Les idées reçues sur l’endométriose sont nombreuses et sont parfois à l’origine d’inquiétude pour les femmes. Si certaines sont avérées, d’autres sont infondées et ne devraient pas vous alerter. Découvrez sans plus tarder les différentes idées reçues sur l’endométriose. 

Idée reçue n°1 : Il est normal que les règles soient douloureuses1 

Ce n’est pas nécessairement vrai. En effet, les règles douloureuses (dysménorrhées) sont le premier symptôme de l’endométriose. Généralement, on dit que si les douleurs de règles ne cessent pas à la prise d’un antalgique, il est nécessaire de consulter un(e) spécialiste de santé. Cette idée que les douleurs liées aux règles sont normales est malheureusement solidement ancrée dans l’imaginaire collectif, et il est possible que votre médecin ne les prenne pas assez au sérieux. Si c’est le cas, n’hésitez pas à solliciter un deuxième avis.  

À noter que les règles douloureuses ne sont pas le seul symptôme de l’endométriose

Idée reçue n°2 : La grossesse guérit l'endométriose 

C’est faux. La grossesse ne guérit pas l’endométriose. Elle permet parfois d’atténuer les douleurs pendant quelques mois. Cependant, à la fin de la grossesse et à la reprise du cycle, les douleurs et les autres symptômes peuvent réapparaître. Dire que la grossesse « guérit » l’endométriose est donc faux : en supprimant de fait les règles de la conception à l’accouchement, elle en annule les symptômes durant quelques mois. 

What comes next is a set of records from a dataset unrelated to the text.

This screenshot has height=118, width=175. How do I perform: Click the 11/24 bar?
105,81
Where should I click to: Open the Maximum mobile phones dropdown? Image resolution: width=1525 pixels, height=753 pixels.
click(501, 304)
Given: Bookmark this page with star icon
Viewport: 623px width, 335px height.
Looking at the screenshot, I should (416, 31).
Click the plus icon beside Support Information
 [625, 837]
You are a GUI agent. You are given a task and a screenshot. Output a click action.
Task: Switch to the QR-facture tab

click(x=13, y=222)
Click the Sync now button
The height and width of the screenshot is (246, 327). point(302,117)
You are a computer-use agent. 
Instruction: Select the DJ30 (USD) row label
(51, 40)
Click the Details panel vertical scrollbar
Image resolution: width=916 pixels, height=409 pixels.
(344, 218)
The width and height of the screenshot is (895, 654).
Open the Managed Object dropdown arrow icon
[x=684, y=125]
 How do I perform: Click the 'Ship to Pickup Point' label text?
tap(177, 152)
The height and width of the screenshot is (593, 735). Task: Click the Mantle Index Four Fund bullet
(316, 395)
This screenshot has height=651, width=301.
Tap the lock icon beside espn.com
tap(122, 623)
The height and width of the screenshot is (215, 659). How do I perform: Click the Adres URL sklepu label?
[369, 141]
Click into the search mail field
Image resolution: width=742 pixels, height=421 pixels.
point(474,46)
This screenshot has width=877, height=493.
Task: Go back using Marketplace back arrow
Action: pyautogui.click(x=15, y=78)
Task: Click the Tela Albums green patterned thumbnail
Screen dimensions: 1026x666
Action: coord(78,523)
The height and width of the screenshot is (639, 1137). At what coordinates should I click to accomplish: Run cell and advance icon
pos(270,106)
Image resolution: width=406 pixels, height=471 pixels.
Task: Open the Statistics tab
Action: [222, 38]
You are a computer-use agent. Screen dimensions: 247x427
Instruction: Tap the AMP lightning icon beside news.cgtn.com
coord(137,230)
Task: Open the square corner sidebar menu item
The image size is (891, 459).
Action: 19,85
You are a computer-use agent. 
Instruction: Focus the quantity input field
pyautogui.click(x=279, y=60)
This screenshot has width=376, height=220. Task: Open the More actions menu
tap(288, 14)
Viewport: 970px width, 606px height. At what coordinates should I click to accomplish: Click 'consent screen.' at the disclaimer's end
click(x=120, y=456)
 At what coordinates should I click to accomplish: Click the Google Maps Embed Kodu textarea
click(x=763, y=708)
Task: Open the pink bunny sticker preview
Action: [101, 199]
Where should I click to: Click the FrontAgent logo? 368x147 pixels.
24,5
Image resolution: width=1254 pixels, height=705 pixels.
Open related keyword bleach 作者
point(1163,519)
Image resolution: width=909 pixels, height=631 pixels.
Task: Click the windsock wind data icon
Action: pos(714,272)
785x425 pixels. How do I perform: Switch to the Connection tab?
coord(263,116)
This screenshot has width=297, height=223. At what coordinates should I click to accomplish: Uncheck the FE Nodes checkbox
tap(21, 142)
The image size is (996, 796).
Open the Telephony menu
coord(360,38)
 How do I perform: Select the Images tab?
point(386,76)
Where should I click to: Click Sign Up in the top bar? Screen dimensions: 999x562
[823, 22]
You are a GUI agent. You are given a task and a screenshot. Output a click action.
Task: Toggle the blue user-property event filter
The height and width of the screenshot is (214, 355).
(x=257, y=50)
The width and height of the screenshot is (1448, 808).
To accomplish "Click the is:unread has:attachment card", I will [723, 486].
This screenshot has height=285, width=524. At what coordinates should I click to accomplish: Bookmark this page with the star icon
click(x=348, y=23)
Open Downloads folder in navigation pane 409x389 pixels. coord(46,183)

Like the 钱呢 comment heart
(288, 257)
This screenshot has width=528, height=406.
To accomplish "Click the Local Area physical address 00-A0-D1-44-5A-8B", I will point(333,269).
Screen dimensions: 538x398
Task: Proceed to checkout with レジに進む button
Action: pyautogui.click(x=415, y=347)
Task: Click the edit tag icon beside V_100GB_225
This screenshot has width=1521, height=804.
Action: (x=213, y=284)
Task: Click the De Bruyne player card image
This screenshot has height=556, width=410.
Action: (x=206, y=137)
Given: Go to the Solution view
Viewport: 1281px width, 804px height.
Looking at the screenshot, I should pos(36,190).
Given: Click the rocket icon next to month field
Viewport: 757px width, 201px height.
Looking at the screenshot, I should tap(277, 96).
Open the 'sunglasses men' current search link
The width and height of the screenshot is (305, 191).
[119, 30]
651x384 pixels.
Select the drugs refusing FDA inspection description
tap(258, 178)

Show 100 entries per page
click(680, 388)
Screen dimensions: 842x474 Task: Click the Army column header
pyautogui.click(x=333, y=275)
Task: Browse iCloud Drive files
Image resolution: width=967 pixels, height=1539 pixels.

Idée reçue n°3 : L'endométriose est héréditaire1 

L’endométriose n’est pas toujours héréditaire. Si certaines endométrioses se transmettent bel et bien, cela ne veut pas dire qu’une jeune fille dont la mère est atteinte d’endométriose en sera obligatoirement atteinte. L’aspect héréditaire entre en compte dans le développement de l’endométriose mais il n’est pas le seul : on pense aujourd’hui que les perturbateurs endocriniens pourraient aussi jouer un rôle. 

Idée reçue n°4 : Plus je souffre pendant mes règles, plus l'endométriose est développée2 

Autre idée reçue sur l’endométriose. Il n’existe pas de corrélation entre le niveau de douleur ressenti pendant les règles et le stade de l’endométriose. De la même façon, une femme qui ne ressent aucune douleur pendant ses règles peut également être atteinte d’endométriose. 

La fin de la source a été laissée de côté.